Egli si scostò dal tavolo, e fe’ cenno al camerario di allontanare la supplicante. Il domestico disse a Lucia di seguirlo. Essa avrebbe voluto aggrapparsi disperatamente a quell’ultima speranza della grazia, ma sentiva mancarsi le forze. In quello sforzo supremo aveva esaurito ogni vigore, mandò un ultimo gemito di preghiera verso il Pontefice, e dove attaccarsi al braccio del camerario per uscire senza cadere.
Mentre Lucia si allontanava dalla stanza del Papa, vi entrava in sua vece il Padre Ferri.
Egli s’inginocchiò dinanzi al Pontefice, e cominciò:
— Santo Padre! È la beatissima Vergine concetta senza macchia, che mi ha ispirata l’idea di venire a trovarla. Vostra Santità sta per prendere una gravissima risoluzione, ed io che indegnamente fui assunto all’onore di dirigere la sua coscienza, mi sento in dovere di porgerle una parola di consiglio.
— Padre! Venite a parlarmi in qualità di mio confessore? disse il Papa.
— Santità sì.
— Alzatevi dunque, e parlate al servo dei servi di Dio.
Il gesuita si levò in piedi e parlò in tuono d’ispirazione profetica, mentre il Papa seduto sul seggiolone, ma curvo col tronco, e col capo in segno di reverenza, lo stava ascoltando.

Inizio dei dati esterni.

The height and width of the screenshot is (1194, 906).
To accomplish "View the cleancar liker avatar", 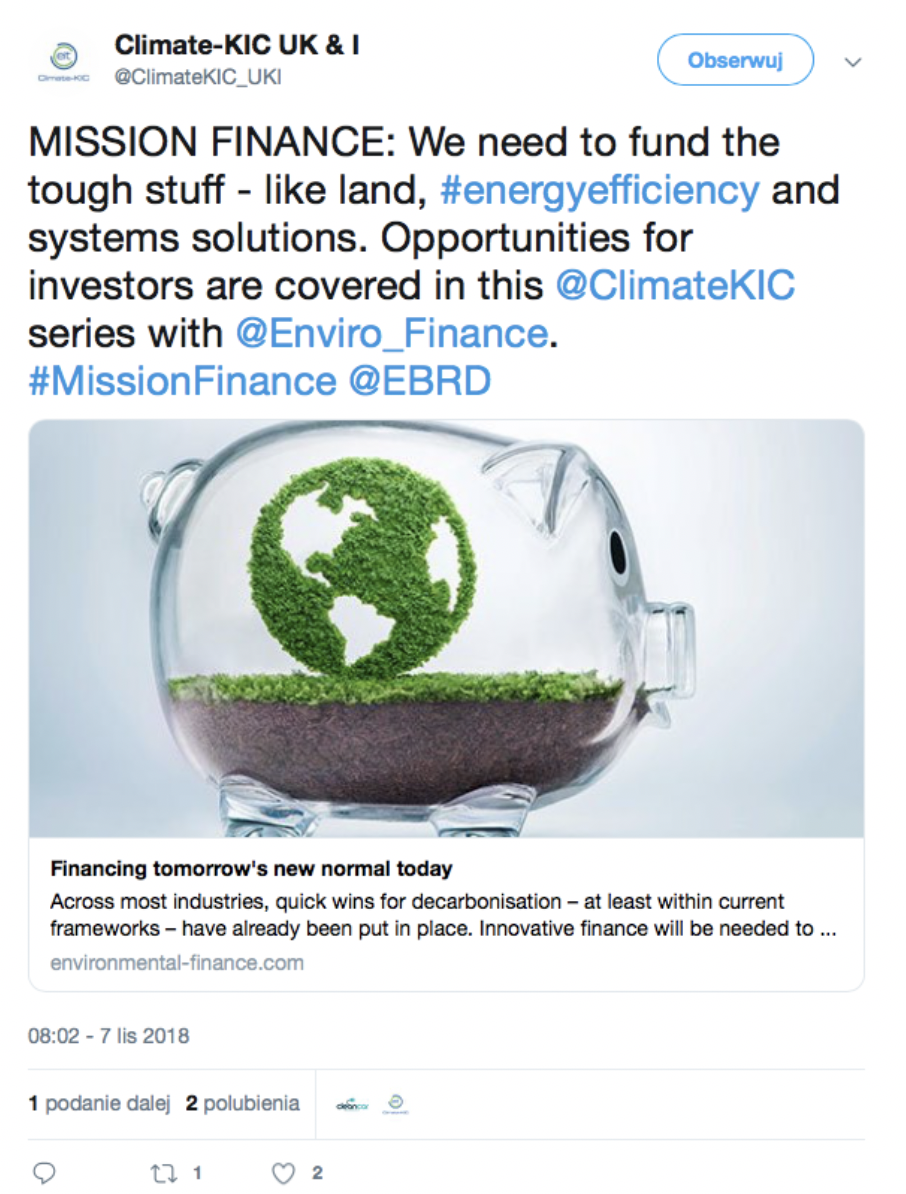I will (352, 1104).
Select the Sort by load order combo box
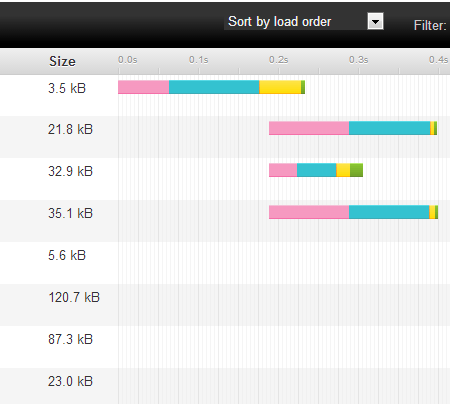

— Voi, Padre beatissimo, in questo momento porgete l’orecchio alla voce della clemenza, bella virtù e degna veramente d’un re sacerdote! Ma quando la giustizia fa udire la sua parola, la clemenza deve cedere e tacere. Perfino l’Onnipotente chiuse l’orecchio alle voci della misericordia e non esitò a sacrificare il suo prediletto figliuolo per soddisfare alla giustizia. La giustizia è la base e il cardine d’ogni opera buona, e senza la giustizia le altre virtù non sono altro che ombre ed errori. Nubi gravide di tempeste stanno addensate nei cieli, il tuono rumoreggia nell’aere, le mine degli empj sono approntate sotto i nostri piedi, e non aspettano che la scintilla che mandi tutto in rovina. In chi troveremo soccorso, se mostriamo di amare i nostri nemici più degli stessi difensori, e se lascieremo inulte le ossa di coloro che sono morti per noi? Nè possiamo lusingarci di vincere colla mansuetudine i nostri nemici. Il demone dell’empietà li ha acciecati, e non anelano se non che distruzione e rovina. Il nostro perdono è l’arma di cui si sono valsi altra volta per ribellarsi, e cacciare lontano gli eletti del Signore. Con costoro la misericordia diventa empietà, e pietà il rigore.
Pio IX ascoltava tacendo; non rispose, non fiatò. Stese la mano sulla tavola, prese la carta che aveva scritta poco prima, e la lacerò.
Il gesuita comprese il suo trionfo e sorrise.